▶ [WHAT IS NEEDED] Retype the data that follows with no alterations, please.

(Dataset entries)
──────

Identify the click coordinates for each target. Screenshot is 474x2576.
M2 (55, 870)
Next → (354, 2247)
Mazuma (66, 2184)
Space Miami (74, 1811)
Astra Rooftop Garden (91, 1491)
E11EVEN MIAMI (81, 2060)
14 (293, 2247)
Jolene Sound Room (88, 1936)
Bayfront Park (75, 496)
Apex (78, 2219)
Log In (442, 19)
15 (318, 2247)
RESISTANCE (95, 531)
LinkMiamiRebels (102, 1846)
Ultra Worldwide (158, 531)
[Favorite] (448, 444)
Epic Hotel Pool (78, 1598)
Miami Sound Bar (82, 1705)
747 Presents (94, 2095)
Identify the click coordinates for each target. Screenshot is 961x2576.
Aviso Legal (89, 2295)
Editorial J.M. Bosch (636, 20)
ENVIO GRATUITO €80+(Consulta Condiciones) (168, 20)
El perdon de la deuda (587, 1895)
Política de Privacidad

──────

▶ [SOLUTION]
Identify the click coordinates for each target. Screenshot is 474x2576.
M2 (55, 870)
Next → (354, 2247)
Mazuma (66, 2184)
Space Miami (74, 1811)
Astra Rooftop Garden (91, 1491)
E11EVEN MIAMI (81, 2060)
14 (293, 2247)
Jolene Sound Room (88, 1936)
Bayfront Park (75, 496)
Apex (78, 2219)
Log In (442, 19)
15 (318, 2247)
RESISTANCE (95, 531)
LinkMiamiRebels (102, 1846)
Ultra Worldwide (158, 531)
[Favorite] (448, 444)
Epic Hotel Pool (78, 1598)
Miami Sound Bar (82, 1705)
747 Presents (94, 2095)
Identify the click coordinates for each target. Screenshot is 961x2576.
Aviso Legal (89, 2295)
Editorial J.M. Bosch (636, 20)
ENVIO GRATUITO €80+(Consulta Condiciones) (168, 20)
El perdon de la deuda (587, 1895)
Política de Privacidad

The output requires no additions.